— What is being asked —
Rewrite the passage of the post on tribes of eastern Central Texas, starting at "That still leaves" and ending at "it's the Kiowa.)", with "Tonkawa" changed to "Tonkawa people".

— Reading text —
## start
That still leaves two gaps: one mostly covering the Edwards Plateau, and the other covering eastern Central Texas (henceforth "ECT").  Regarding ECT, I further concluded the Tonkawa—who lived in ECT in later centuries—can be ruled out, as in 1600 they lived much farther to the north.  As a note on that point: I have since learned new information which has forced me to change my conclusions a bit.  It now seems that the Tonkawa were not in central Kansas, as I wrote, but were actually in northern Oklahoma.  Either way, they were not in Central Texas.

However, the question remains: who were the peoples of ECT in 1600?  That question will... not be answered in this post, nor in Part 2.  The purpose of this post, rather, is to discuss which tribe was not in ECT in 1600.  (Spoilers: it's the Kiowa.)

The literary sources for ECT are various and confusing for a layman like myself—especially when they're in untranslated French, a language that I can't read.  They also tend to be late (ca. 1680's onward), at least when compared to the Spanish documents that describe WCT.  So instead of discussing those documents right now, just for the moment let's look at some early maps of North America and see what they have to say.  Here is one from 1703 (I've outlined the ECT area in red):


Here's another from 1718 (which is a more nicely-drawn version of an earlier map from 1716):


These maps were both created by the famous cartographer Guillaume Delisle, patron saint of North American mapmakers.  I happen also have another of his maps in hardcopy, this one from 1722, and I might as well show it as well:


It's difficult to interpret these maps, created as they were long ago, from very limited data, with contradictions regarding the locations of rivers and of Indian tribes, all of which are given under obsolete names.  However, the first two maps contain a similar cluster of names for the tribes dwelling somewhere along (or above or north/northeast of) the "Rivière Maligne" and west (or above) the "Rivière des Cenis".  The Cenis is the modern Trinity River, and the Maligne may be either the Brazos or the Colorado (cf. Hendrickson 2010, Foster 1998:33).  In no particular order, the names of these tribes are:

Canoatinno/Kanoatino[s], Chouman[s], Cannesi, Quichesse, Canoüaouana/Kanouhanan, Quiohouhahan/Quiohouan, Iouhouhouane/Ionhouannez

I will have much more to say about these names in the future (some are easier to deal with than others), but for now I only want to focus on one: Quiohouhahan/Quiohouan.  Variants of this name appear in several French documents from the colonial period (e.g. "Quiouaha" in the journal of Henri Joutel), and it appears to be the same as the "Quiguaya" mentioned in a Spanish document from 1691 (Casañas 1941[1691], Joutel 1998[1684-7]:246).

It is also the same as another name I've discussed previously on this blog: "Quichuan", a tribe who Sieur du Rivage, Benard de la Harpe's aid, located just south of the Red River in 1719.  "Quichuan" is how this name is spelled in Ralph Smith's English translation of La Harpe's journal, and in the French version found in volume 6 of Pierre Margry's Découvertes et Établissements des Français dans l'Ouest et dans le Sud de l'Amérique Septentrionale.  However, in another account of La Harpe's voyage—allegedly edited (or written?) by Jean Chevalier de Beaurain and published in 1831—the name is spelled like "Quiohuan".
## end
— Dataset extract —
## start
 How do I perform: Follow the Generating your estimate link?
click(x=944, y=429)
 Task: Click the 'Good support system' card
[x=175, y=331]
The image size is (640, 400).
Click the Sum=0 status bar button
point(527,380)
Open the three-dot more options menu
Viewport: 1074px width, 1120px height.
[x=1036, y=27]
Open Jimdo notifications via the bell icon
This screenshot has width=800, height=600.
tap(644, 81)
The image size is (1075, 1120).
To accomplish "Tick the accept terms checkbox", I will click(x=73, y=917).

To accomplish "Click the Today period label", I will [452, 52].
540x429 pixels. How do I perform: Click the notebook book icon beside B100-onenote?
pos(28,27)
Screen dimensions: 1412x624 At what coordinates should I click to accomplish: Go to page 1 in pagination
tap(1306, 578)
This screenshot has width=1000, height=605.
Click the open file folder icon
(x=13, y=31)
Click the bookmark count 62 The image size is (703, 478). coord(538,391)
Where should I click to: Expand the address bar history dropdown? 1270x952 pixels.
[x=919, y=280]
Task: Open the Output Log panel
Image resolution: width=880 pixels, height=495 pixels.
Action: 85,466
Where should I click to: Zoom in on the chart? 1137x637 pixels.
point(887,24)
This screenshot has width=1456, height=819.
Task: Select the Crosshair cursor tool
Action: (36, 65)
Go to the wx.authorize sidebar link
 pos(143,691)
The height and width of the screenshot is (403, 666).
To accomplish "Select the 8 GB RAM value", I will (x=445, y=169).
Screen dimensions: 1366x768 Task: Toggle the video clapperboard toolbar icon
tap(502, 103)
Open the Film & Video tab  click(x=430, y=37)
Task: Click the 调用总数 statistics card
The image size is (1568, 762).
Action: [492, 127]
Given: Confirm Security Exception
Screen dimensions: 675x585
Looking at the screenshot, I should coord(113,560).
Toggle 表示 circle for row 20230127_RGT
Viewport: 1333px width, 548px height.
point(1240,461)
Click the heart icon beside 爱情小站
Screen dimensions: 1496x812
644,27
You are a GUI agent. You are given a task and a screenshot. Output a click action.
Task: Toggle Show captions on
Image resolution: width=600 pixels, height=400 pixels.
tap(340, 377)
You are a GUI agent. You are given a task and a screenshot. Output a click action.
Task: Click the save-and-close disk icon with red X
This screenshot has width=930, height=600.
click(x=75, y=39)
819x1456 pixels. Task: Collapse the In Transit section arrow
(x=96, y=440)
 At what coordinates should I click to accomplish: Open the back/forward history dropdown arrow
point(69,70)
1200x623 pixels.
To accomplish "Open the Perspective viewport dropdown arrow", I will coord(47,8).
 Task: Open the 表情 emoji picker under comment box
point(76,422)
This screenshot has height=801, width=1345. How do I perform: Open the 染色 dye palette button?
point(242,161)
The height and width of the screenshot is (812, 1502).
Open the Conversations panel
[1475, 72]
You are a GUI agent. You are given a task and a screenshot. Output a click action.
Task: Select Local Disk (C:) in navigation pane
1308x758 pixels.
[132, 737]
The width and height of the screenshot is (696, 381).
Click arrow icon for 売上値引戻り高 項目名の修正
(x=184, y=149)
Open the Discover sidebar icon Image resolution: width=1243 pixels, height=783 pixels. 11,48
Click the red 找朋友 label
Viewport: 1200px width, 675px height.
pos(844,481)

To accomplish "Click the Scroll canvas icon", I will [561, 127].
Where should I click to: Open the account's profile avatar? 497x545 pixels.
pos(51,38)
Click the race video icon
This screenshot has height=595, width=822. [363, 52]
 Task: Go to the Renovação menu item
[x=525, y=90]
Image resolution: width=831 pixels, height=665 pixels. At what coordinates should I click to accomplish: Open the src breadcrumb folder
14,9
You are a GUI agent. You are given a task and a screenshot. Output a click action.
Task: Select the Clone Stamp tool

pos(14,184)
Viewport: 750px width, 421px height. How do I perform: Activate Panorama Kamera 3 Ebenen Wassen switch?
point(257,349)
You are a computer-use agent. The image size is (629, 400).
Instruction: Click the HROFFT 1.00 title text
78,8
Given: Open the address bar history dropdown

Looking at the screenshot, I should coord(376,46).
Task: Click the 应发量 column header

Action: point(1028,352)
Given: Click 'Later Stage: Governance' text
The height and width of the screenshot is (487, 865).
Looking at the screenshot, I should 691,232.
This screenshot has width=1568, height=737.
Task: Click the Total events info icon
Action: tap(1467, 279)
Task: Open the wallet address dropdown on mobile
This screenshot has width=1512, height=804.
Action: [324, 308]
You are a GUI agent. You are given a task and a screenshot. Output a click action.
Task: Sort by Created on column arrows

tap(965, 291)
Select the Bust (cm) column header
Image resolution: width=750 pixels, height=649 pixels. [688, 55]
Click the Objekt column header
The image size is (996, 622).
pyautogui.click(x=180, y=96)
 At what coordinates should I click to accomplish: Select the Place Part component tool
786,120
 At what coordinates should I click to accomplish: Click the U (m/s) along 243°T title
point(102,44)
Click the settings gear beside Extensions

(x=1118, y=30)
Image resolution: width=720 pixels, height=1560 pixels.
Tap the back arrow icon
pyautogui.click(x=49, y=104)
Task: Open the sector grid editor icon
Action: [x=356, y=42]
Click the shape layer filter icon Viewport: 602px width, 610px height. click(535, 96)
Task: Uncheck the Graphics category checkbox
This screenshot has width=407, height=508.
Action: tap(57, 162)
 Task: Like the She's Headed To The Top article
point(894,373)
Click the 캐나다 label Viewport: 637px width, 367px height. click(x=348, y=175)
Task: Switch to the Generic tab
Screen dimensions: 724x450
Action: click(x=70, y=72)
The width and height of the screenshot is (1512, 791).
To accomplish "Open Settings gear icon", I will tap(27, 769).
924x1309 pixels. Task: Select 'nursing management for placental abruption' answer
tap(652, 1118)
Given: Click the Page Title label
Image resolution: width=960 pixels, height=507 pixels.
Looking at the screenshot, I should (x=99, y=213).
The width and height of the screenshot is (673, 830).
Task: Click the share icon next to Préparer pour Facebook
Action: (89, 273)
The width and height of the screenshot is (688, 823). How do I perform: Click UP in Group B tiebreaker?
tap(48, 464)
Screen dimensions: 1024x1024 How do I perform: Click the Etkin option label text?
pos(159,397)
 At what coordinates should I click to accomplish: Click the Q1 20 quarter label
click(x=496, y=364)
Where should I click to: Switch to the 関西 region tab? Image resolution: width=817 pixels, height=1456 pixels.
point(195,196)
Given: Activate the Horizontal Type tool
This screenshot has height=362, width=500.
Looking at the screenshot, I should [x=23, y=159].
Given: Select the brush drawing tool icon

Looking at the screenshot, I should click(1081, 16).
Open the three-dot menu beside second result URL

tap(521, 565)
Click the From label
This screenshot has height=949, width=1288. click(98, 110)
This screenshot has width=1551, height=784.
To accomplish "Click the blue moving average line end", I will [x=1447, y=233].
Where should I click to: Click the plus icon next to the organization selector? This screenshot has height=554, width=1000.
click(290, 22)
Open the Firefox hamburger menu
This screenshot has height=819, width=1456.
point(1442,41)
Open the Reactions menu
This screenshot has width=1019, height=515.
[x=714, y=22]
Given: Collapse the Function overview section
## end
— Response —
That still leaves two gaps: one mostly covering the Edwards Plateau, and the other covering eastern Central Texas (henceforth "ECT").  Regarding ECT, I further concluded the Tonkawa people—who lived in ECT in later centuries—can be ruled out, as in 1600 they lived much farther to the north.  As a note on that point: I have since learned new information which has forced me to change my conclusions a bit.  It now seems that the Tonkawa people were not in central Kansas, as I wrote, but were actually in northern Oklahoma.  Either way, they were not in Central Texas.

However, the question remains: who were the peoples of ECT in 1600?  That question will... not be answered in this post, nor in Part 2.  The purpose of this post, rather, is to discuss which tribe was not in ECT in 1600.  (Spoilers: it's the Kiowa.)